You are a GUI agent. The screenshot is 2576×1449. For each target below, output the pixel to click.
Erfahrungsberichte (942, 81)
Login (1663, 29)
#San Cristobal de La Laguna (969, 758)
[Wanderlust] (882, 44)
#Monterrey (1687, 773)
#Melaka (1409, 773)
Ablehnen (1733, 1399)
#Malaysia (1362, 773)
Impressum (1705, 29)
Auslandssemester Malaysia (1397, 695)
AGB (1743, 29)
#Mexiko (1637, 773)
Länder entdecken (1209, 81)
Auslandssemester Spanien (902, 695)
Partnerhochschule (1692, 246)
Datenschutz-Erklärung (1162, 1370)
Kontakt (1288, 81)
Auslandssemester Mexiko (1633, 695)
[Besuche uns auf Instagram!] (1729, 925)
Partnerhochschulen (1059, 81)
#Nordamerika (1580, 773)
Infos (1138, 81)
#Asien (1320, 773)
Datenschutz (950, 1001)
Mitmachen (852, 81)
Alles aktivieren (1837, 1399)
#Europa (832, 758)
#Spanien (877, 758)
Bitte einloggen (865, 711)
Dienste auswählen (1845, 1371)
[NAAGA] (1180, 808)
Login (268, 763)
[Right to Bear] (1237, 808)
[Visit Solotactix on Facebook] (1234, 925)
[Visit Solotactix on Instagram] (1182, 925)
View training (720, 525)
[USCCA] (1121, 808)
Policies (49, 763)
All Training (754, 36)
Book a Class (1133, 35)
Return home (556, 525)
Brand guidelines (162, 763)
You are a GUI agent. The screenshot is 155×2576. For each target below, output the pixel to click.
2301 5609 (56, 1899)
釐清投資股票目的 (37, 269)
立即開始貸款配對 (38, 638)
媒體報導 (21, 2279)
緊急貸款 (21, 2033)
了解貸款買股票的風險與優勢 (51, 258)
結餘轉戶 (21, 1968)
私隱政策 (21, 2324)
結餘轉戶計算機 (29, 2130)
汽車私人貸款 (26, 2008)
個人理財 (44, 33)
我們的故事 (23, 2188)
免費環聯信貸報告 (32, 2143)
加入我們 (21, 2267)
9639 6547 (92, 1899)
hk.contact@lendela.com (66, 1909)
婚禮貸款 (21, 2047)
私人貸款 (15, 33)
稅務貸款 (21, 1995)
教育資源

▶ _Your goal_
All that is needed is the number of lines in the listing holding the word "below".

▶ _Answer to this problem_
2